Your goal - Repeat the entries below word for word, starting at the line that contains "Task: Switch to the login.ts editor tab" and ending at the line that contains "point(102,110)", both included. Output only those lines.

Entries provided -
((
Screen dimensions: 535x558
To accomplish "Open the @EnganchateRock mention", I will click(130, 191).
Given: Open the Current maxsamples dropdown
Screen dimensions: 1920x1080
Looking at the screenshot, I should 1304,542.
))
((
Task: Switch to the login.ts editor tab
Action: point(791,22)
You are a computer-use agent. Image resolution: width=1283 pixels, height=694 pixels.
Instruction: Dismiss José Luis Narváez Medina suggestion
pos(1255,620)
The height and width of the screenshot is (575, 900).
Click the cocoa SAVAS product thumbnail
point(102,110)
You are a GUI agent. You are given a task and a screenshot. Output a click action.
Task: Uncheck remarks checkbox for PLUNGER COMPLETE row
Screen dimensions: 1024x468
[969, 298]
))
((
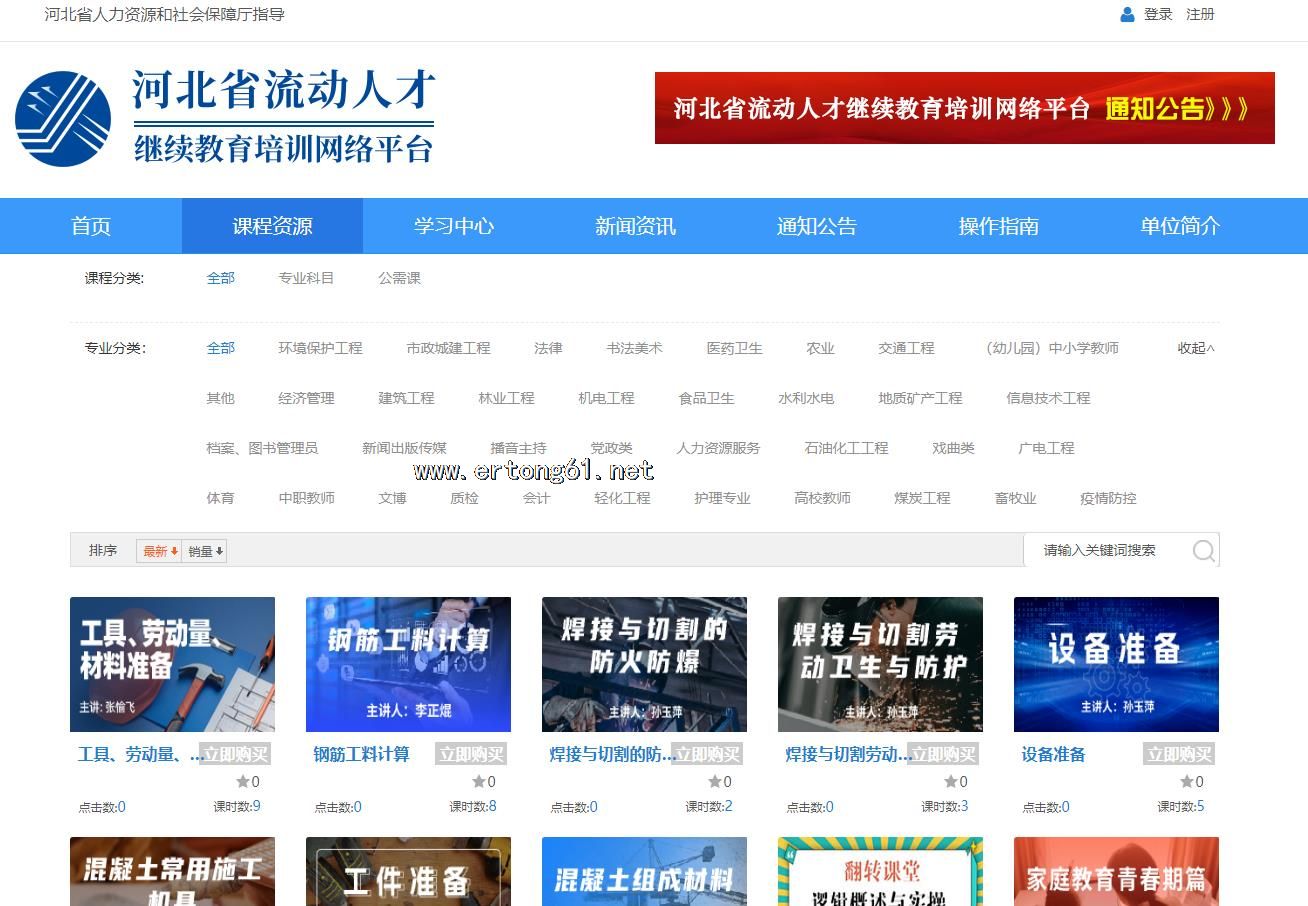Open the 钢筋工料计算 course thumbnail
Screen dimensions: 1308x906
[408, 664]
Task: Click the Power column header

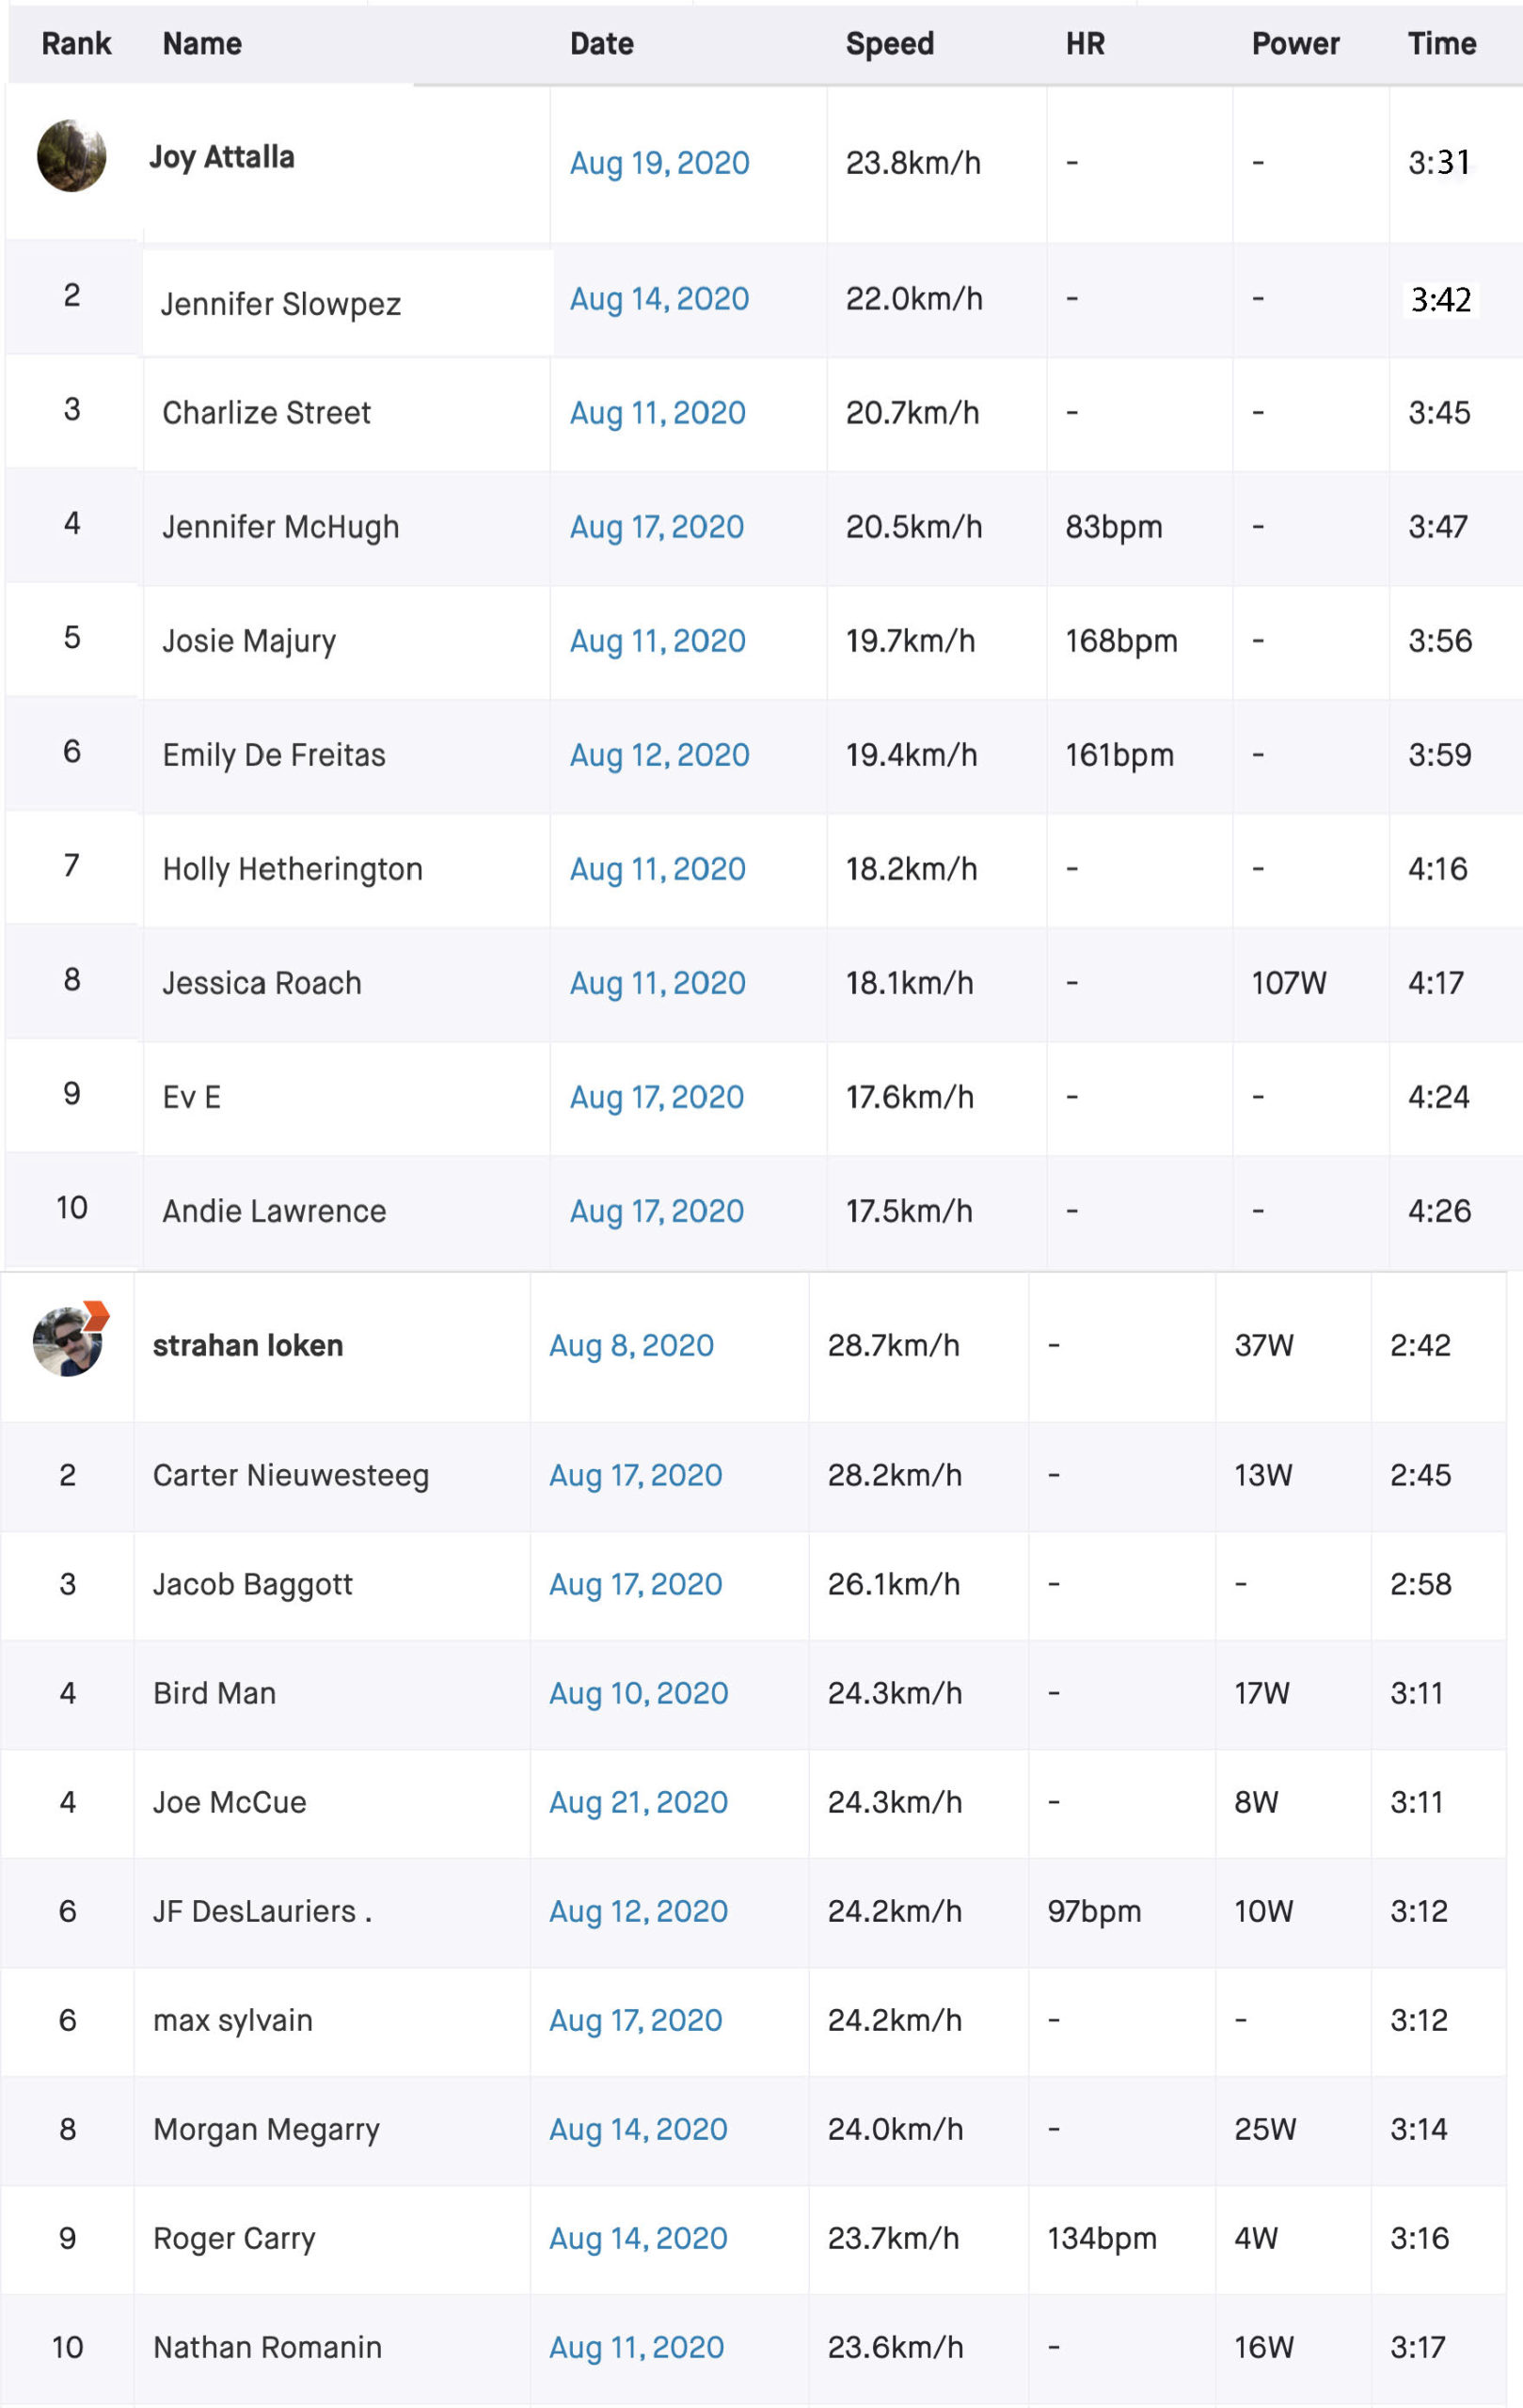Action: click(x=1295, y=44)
))
Finished answer -
Task: Switch to the login.ts editor tab
Action: point(791,22)
You are a computer-use agent. Image resolution: width=1283 pixels, height=694 pixels.
Instruction: Dismiss José Luis Narváez Medina suggestion
pos(1255,620)
The height and width of the screenshot is (575, 900).
Click the cocoa SAVAS product thumbnail
point(102,110)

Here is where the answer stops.